E o português que ficou cada vez mais com os dias labirínticos? Há ainda para esse as janelas manuelinas que, hoje, diríamos imateriais, e os corredores à espreita dos espaços inundados de nevoeiro. Porém, aqui, é sempre dada a possibilidade de ver, conquanto a luz não impeça, por excesso. Para o eminente pensador António Telmo, a ideia superior de nevoeiro deve traduzir-se por um globo imanente de luz irradiante, e que, por isso, impede a nítida visão a quem não esteja devidamente preparado. Ou seja, poucos saberão discernir neste extremo de luz; muitos não podem ver na sua ausência.
O português que ficou, menos aventureiro e afoito - ao contrário daquele que procurou ainda espaço para realizar finalmente o que não precisa de espaço – é mais paciente, de uma docilidade persistente, e tornou-se por isso subjectivo na sua aventura, que nem por isso deixa de ser aventura. E neste aspecto, quanto a certas heroicidades exaltadas nas últimas décadas, apenas pelos exílios no espaço, muito haveria a dizer. É que o caminho subjectivo pode ser tão doloroso que leve das incríveis privações à morte física, tais os infelizes exemplos de um Camilo, de um Antero, de um Raúl Proença. Se quiséssemos utilizar, no melhor sentido esotérico, os termos involução e evolução, diríamos que a referida via subjectiva (consciente) é evolutiva, enquanto a primeira se pode situar ainda na involução, pois a terra, como dissemos, é o lastro para a liberdade mas não ela própria, não havendo obviamente impedimento de harmónicos processos inclusivos.

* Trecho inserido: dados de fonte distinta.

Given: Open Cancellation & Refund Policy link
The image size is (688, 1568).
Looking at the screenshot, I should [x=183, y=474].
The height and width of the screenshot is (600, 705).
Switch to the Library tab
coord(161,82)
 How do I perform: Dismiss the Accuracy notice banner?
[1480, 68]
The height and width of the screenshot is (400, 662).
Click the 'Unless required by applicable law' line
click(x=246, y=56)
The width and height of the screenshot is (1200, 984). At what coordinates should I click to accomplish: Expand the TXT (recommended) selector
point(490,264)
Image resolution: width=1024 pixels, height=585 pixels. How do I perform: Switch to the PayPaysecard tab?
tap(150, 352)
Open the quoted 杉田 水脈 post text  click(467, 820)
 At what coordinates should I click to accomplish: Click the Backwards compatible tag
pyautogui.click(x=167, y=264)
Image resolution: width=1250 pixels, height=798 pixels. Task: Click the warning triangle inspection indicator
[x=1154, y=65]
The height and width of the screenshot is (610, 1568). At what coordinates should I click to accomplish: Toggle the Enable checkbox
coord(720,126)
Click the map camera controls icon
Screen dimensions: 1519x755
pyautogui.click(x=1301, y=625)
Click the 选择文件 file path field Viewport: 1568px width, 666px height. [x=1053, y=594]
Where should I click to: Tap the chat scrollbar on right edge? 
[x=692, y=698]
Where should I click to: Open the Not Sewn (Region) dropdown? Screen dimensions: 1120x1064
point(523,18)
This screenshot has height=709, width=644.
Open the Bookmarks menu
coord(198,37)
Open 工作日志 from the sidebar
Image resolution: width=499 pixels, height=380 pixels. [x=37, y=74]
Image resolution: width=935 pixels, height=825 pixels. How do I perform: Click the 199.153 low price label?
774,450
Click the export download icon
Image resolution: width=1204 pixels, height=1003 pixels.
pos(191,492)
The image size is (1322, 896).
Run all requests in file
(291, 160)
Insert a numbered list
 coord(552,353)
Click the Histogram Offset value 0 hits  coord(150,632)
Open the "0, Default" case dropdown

No português de hoje, radicado neste espaço rectangular reduzido ao mínimo denominador que já não é comum, pois comum só a Língua, encontramos ainda assim dois tipos bem distintos. Uns não querendo ou não podendo libertar-se do que os prende, e sempre que pretendem esgueirar-se de si na compreensão, dão mais uma volta às amarras, tornando o corpo um pouco mais insensível, embriagada a alma de alimentos que não deviam ser sólidos; é mais uma volta da corda. De outro lado, de muitos lados, um punhado, melhor, uma mão de portugueses mantém o olhar tão fixo como sereno nas cordas libertadoras representadas nos Painéis de Nuno Gonçalves. Essa mão pode ser a dos versos de Antero «Na mão de Deus», quando nos diz que nela descansa o coração. Nós, com a devida vénia, poderíamos também dizer que nela (não dela) se liberta o coração, o mesmo é dizer «o sermos tudo». Essa Mão omnipresente é aquela que sabe dispor a corda que nos faz subir e não a que nos amarra. Subimos partindo do apoio dos pés e pela possibilidade do ponto imaterial que segura a corda por onde ascendemos à gávea mais alta além de todos os nevoeiros. De lá saberemos que a Ilha dos Amores fica aqui.